▶ _Requirement_
Name every person mentioned in the text below on the epigraphs of The Wire.

The Dialogue Speaks Back: Epigraphs and Repetitions

Each episode of The Wire begins the same way. After an often thematically evocative scene, the opening sequence rolls, accompanied each season by a different version of Tom Waits's "Way Down in the Hole" (1987). Immediately after this opening sequence, the screen fades to black, revealing an isolated, attributed epigraph, nearly always extracted from a piece of upcoming dialogue. Divested of a context with which it will soon be supplied, each epigraph serves as an elliptical but suggestive commentary on incidents, developing themes, episodes, seasons, and even the entire series. 17

The epigraph to the ninth episode of season 1—"Maybe we won"—is illustrative of the ways in which The Wire makes general and specific meanings congruent and mutually reflective. 18 This line is spoken by Officer Thomas "Herc" Hauk, who shows up at a project courtyard that [End Page 490] normally serves as a hub for drug sales. Herc turns to his partner Sergeant Ellis Carver and comments, "Maybe the whole thing's over and nobody bothered to tell us. Maybe we won." 19 The drug dealers have all taken a day off to watch a yearly basketball game pitting East Baltimore against West Baltimore, a game of which the audience, but not Herc, is already aware. Within the greater context of the episode and the series, though, his misinterpretation operates on many levels. The irony of Herc's misunderstanding will resound throughout the entirety of The Wire. Herc's relationship to the meaning of what he has just uttered parallels ours to the epigraph for which it serves as a source. The lag separating any utterance from our reception of its occluded meaning produces its own independent significance. Stripped of specificity and context, an episode's epigraph necessarily elicits a misreading that will, in turn, skew our reading of the epigraph's source. On hearing the epigraph uttered at some point within the course of the episode, we reconcile the accrued, time-lapsed misreadings into an interpretation that establishes both distance and familiarity. We feel the gap that separates the fictional Baltimore on screen from our own lives; but we also feel a heightened sense of empathy with the characters. The meaning of each epigraph, because generalized and approximate, touches on our own understanding of life.

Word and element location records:
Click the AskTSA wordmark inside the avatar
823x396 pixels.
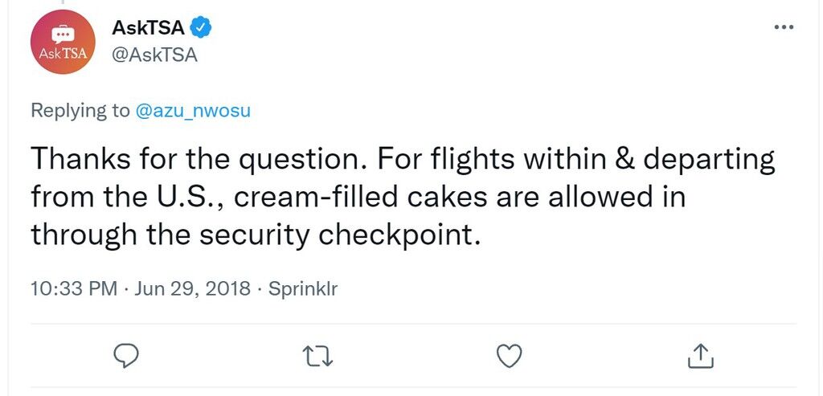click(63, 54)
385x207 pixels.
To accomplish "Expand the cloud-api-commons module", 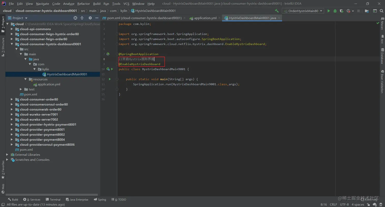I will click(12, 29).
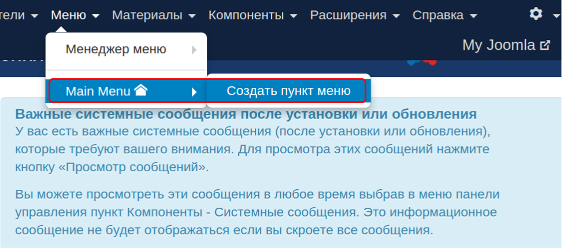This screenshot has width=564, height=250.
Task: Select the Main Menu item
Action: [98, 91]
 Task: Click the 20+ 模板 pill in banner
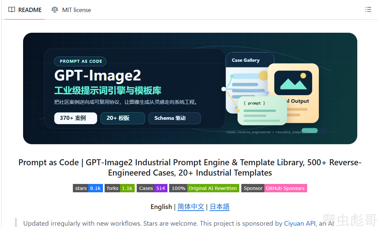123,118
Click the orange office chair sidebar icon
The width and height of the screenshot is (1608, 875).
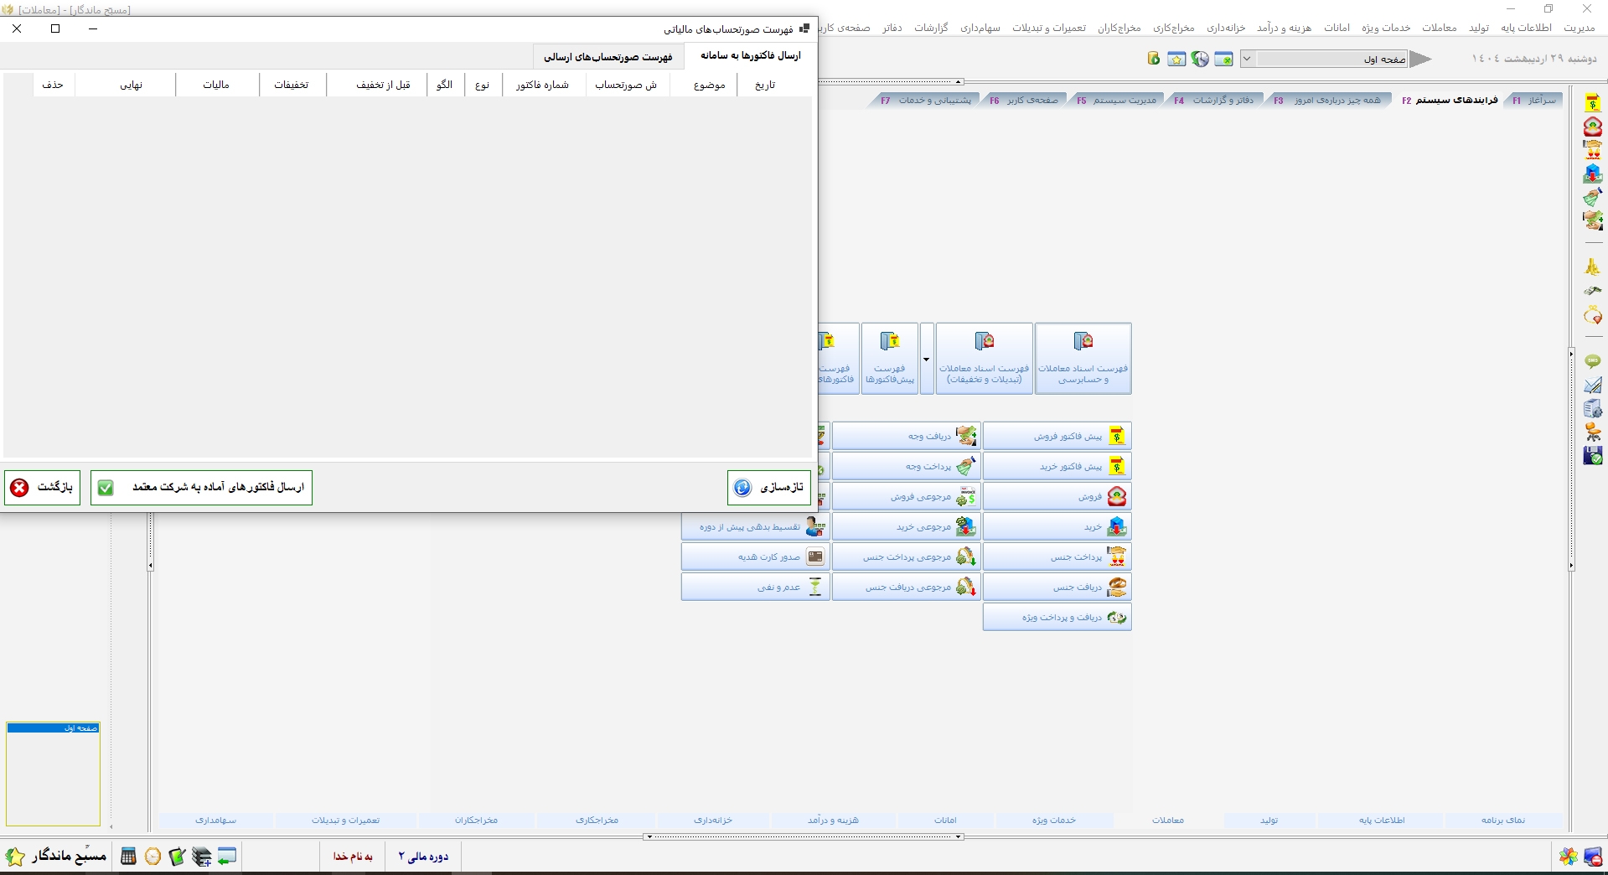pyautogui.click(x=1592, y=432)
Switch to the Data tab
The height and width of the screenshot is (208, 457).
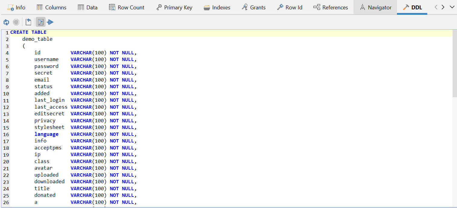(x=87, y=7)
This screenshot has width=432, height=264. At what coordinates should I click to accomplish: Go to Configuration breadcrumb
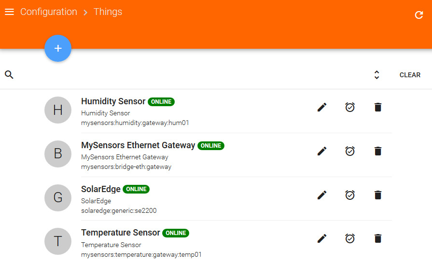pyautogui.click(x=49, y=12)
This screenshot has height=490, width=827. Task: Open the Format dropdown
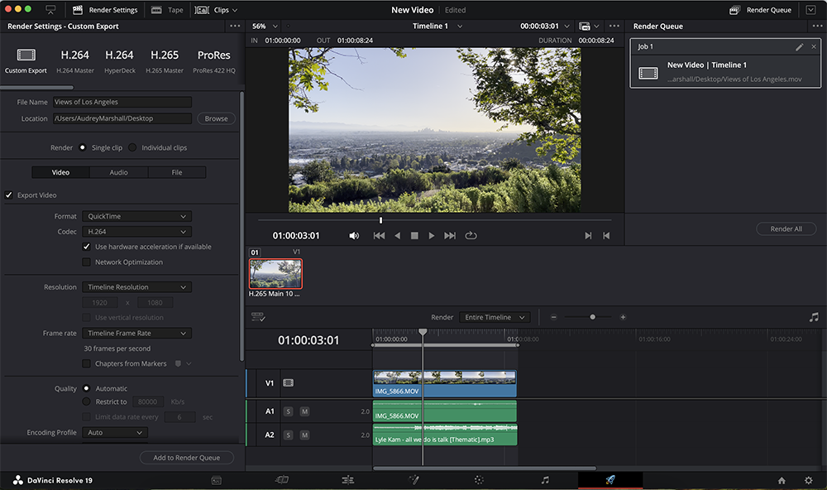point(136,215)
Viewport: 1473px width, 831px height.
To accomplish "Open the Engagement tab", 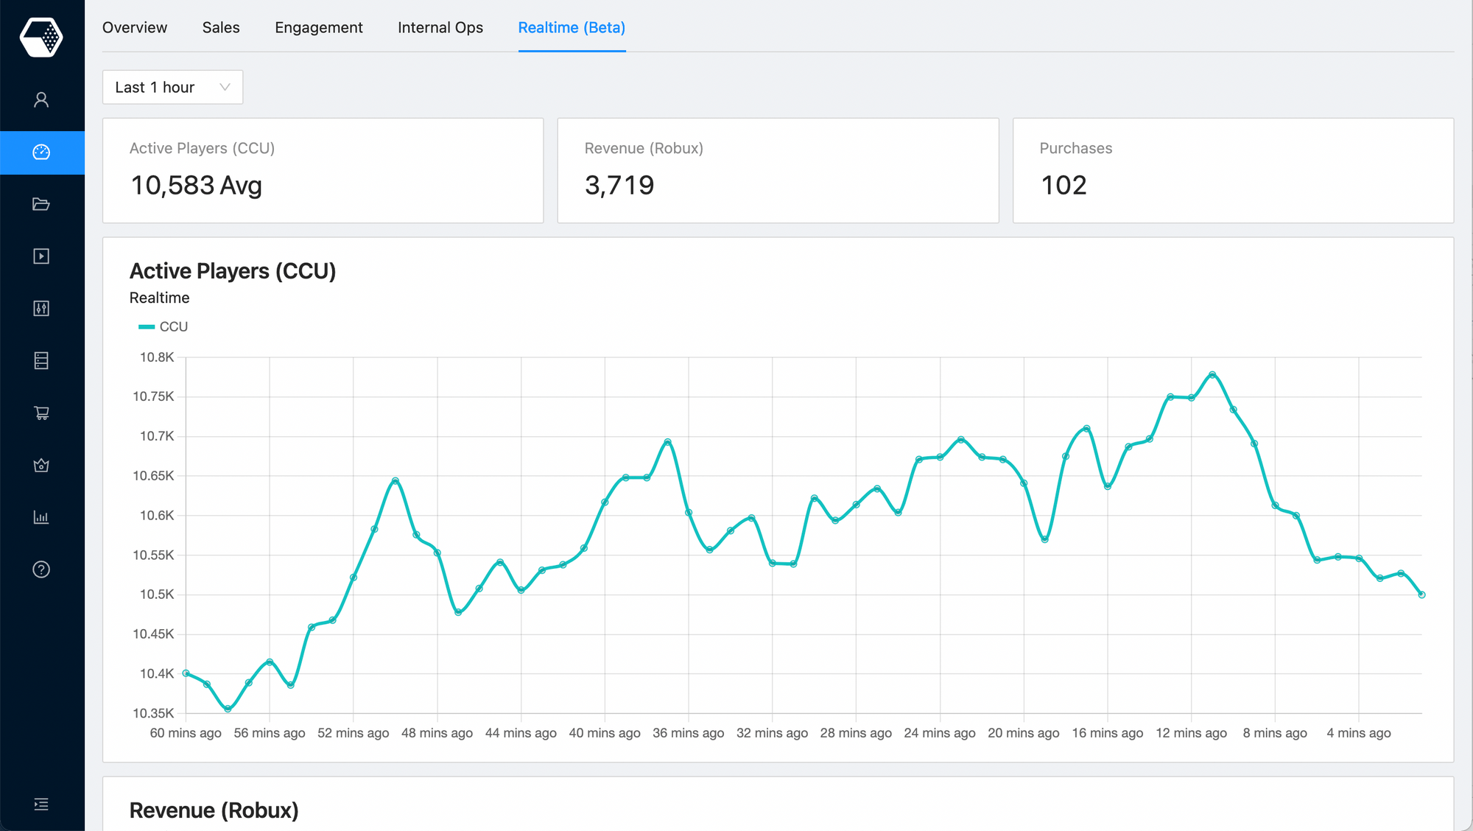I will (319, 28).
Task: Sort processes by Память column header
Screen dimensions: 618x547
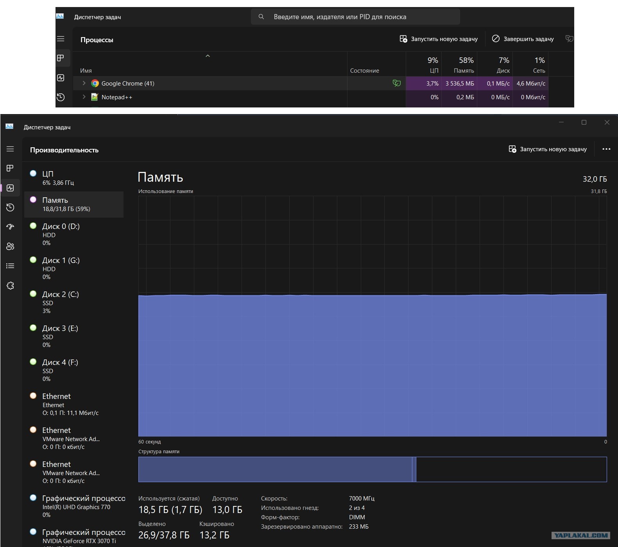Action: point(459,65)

▶ _Solved problem_
Tom Waits
Officer Thomas "Herc" Hauk
Sergeant Ellis Carver